MARS: Analysing games of chance

The ‘Analysing games of chance’ resource is a concept development lesson from the ‘Mathematics Assessment Resource Service’. The resource is designed to confront and overcome common probability misconceptions.

The main activity in the resource is a game of ‘Horse Race’. Students are given the following board:

The game has the following rules:

  • Place counters on the starting squares labelled 2 to 12.
  • Roll two dice and add the scores. The horse with that number moves one square forward.
  • Keep rolling the dice, the horse that is first past the finishing line wins.
  • Stop rolling the dice when the first horse wins and record the position of all the horses.

Students have to predict which horse they think will win. They then play the game several times to gain some empirical evidence. The results from the class can be pooled to provide stronger evidence.

A distinctive feature of the resource is the extensive guidance that it provides for the teacher. Suggested questions to ask at this stage include:

  • If you were able to play the game again, which horse is most likely to win?
  • Which horse is most likely to come second?
  • Which horses are least likely to win?

Students then look at the theoretical probability behind the race. Here is a probability space diagram to represent the situation:

The number 7 occurs with greater frequency than the other numbers, so horse 7 is the one most likely to win the race.

There are two examples of student work provided with the resource. These can be used for peer assessment.

In the first example the student has attempted to list all of the combinations of the two dice.
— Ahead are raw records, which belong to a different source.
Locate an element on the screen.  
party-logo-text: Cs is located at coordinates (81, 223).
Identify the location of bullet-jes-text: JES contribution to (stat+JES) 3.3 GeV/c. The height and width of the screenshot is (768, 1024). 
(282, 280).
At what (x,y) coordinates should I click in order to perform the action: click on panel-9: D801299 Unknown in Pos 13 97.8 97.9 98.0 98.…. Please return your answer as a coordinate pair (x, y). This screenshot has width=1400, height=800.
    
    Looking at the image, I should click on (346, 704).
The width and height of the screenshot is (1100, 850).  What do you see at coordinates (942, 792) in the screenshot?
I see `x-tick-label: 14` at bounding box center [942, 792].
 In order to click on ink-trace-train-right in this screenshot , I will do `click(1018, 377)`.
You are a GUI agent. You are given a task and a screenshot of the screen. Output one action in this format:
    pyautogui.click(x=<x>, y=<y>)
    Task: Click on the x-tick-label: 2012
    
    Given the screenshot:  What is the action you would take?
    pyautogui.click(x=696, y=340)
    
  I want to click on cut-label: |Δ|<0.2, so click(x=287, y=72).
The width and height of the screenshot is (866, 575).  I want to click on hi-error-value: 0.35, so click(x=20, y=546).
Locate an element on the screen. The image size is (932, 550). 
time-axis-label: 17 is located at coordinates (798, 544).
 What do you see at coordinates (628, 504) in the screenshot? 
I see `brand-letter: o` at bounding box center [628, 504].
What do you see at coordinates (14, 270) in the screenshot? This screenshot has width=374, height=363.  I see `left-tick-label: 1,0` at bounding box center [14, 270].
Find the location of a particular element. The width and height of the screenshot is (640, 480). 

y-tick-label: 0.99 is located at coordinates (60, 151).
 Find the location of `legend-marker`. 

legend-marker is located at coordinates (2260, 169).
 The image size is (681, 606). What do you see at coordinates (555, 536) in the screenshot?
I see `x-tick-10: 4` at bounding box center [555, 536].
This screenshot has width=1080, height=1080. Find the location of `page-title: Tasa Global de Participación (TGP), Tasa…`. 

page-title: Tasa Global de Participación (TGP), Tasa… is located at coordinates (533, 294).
Unfortunately, they have not distinguished between 4 + 1 and 1 + 4, so whilst their conclusion is correct, there are mistakes in their reasoning.

In the second piece of work, the student has drawn a correct probability space diagram, but reasoned incorrectly that horse 7 will win one-sixth of the time.

If extending the work to a second lesson, there is an opportunity for students to apply what they have learned to three different versions of the horse race game. Different rules for moving forward include:

  • Find the difference between the scores on the dice.
  • Use the highest number shown on the two dice.
  • Multiply the numbers shown on the dice and test to see if it is a multiple of the horse number.

In addition to the horse race activity, the resource includes a formative assessment task ‘Spinner Bingo’ which is completed before the main part of the lesson. This gives an opportunity to discover misconceptions that students have.

  • The Mathematics Assessment Resource Service (MARS) is a collaboration between the University of California at Berkeley and the Shell Centre team at the University of Nottingham, with support from the Bill and Melinda Gates Foundation. The team is known around the world for its innovative work in maths education. Previous projects that members of the team have worked on include the DfE Standards Units and the Bowland Maths resources.